State's highest court tosses gig economy ballot question
The ballot question involving the status and benefits for app-based drivers will not go before voters this fall and Attorney General Maura Healey was wrong to certify it for the ballot, the Supreme Judicial Court said Tuesday in a ruling that abruptly put the brakes on an expensive and contentious campaign.
The state's highest court determined that the proposed ballot question (there were technically two slightly different versions) contained "at least two substantively distinct policy decisions," putting the proposal at odds with the state Constitution's requirement that initiative petitions contain only related or mutually dependent subjects.
Writing for the SJC, Justice Scott Kafker said that most parts of the initiatives are devoted to defining a new contract-based relationship and benefits between drivers and the "network companies" that they connect consumers to.
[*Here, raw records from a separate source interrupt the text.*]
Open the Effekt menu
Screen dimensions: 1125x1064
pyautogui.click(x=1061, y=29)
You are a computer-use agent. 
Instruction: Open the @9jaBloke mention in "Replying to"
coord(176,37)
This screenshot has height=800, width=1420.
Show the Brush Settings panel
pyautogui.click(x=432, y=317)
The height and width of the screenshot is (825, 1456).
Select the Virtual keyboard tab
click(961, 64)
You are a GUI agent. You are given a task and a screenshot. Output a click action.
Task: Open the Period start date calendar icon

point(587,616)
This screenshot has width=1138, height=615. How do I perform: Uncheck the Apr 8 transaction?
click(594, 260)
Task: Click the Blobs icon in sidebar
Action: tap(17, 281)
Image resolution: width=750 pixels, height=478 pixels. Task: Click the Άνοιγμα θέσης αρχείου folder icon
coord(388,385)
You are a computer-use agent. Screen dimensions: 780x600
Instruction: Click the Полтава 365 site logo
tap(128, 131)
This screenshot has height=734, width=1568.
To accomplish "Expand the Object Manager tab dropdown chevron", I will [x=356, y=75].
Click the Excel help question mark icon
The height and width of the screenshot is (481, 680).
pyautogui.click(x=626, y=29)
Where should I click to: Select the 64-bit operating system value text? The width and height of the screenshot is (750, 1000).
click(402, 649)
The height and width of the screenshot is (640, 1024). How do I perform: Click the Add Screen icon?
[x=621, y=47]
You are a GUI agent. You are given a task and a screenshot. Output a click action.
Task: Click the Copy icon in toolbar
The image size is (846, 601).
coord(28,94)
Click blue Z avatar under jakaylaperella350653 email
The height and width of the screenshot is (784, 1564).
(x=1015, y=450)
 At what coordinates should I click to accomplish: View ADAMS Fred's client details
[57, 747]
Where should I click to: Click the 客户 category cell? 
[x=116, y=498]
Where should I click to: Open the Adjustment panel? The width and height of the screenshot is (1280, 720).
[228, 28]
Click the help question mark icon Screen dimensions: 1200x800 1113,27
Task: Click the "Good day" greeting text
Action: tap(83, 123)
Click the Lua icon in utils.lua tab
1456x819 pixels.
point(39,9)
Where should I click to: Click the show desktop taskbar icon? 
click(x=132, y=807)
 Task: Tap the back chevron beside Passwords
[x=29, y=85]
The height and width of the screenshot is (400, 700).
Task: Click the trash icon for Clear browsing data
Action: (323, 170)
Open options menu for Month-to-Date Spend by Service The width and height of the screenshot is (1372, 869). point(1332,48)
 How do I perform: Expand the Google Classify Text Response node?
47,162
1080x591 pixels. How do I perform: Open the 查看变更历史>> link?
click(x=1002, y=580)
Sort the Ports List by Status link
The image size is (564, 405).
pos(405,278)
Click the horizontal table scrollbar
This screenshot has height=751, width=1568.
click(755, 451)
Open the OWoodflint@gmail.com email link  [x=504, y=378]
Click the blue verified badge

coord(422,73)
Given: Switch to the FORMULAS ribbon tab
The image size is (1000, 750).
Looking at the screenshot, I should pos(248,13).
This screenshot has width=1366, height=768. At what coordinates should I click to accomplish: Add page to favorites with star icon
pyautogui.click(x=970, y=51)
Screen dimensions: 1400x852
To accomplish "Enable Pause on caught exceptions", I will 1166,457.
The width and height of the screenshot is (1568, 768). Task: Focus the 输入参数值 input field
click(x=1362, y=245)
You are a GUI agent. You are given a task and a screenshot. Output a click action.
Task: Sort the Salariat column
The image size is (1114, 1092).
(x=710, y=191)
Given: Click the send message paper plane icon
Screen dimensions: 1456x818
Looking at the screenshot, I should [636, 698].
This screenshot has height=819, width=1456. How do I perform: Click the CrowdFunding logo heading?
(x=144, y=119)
But, he said, "in vaguely worded provisions placed in a separate section near the end of the laws they propose, the petitions move beyond defining the relationship between app-based drivers and network companies and the associated statutory wages and benefits."
Beyond the relationship between drivers and platforms, the proposed question would have also altered the relationship between platforms like Uber, Lyft, Instacart and DoorDash and the general public by changing the potential liability a transportation network company would have to someone injured by a driver. Whether the petitions would create a "liability shield" for the platforms was at the center of the oral arguments in the case last month.